_INSTRUCTION_: Return the records from the line with "This screenshot has height=830, width=1456." up to and including the line with "Click the SAR currency legend marker", reproducing each line verbatim.

_MATERIAL FOR THE TASK_:
######

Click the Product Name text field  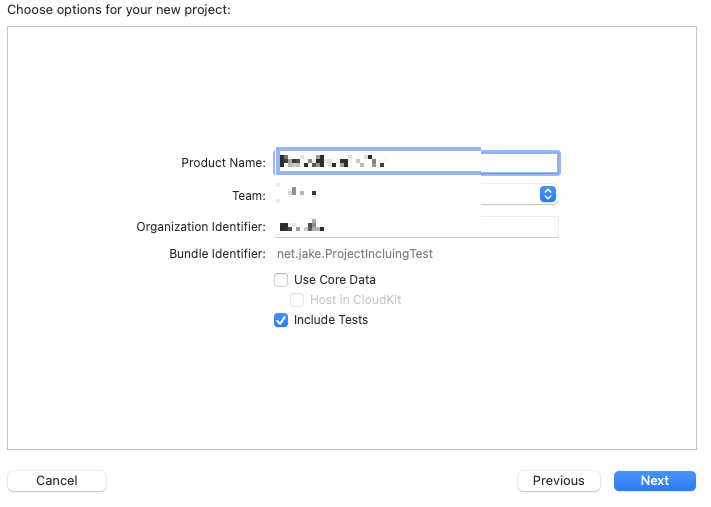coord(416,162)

######

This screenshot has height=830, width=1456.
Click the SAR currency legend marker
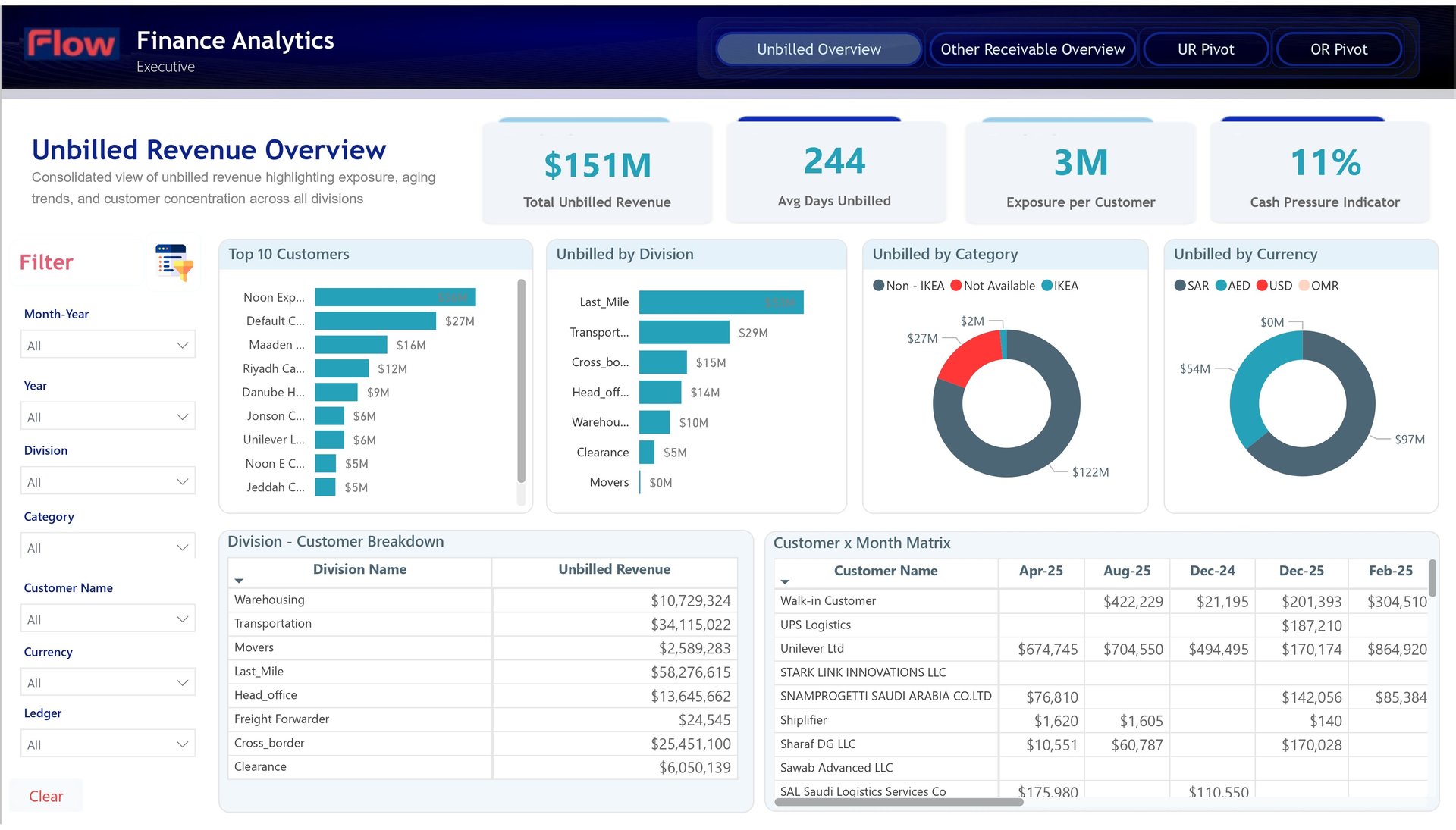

######

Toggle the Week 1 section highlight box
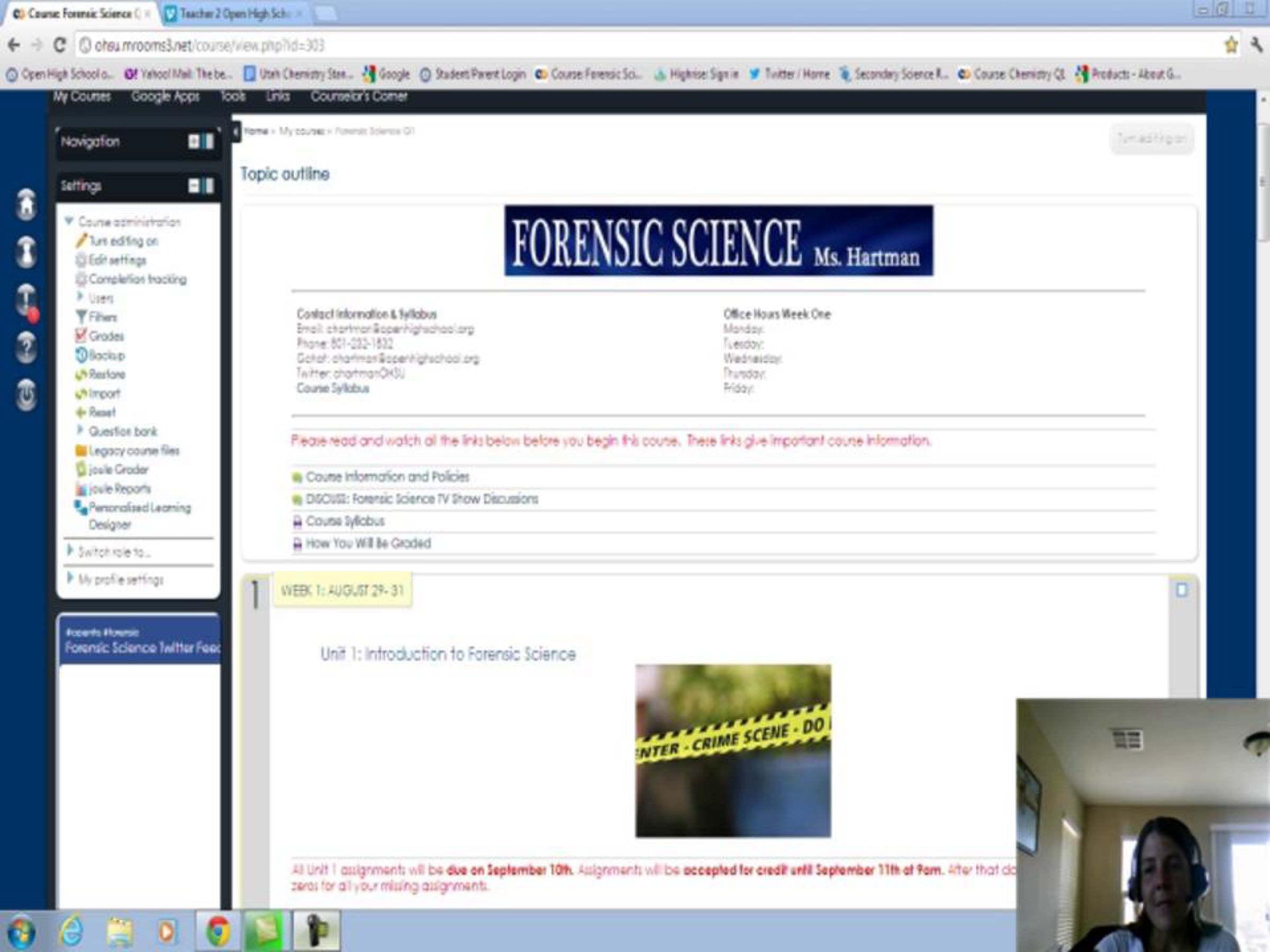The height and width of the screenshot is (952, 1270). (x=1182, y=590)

######

_FULL OUTPUT_:
This screenshot has height=830, width=1456.
Click the SAR currency legend marker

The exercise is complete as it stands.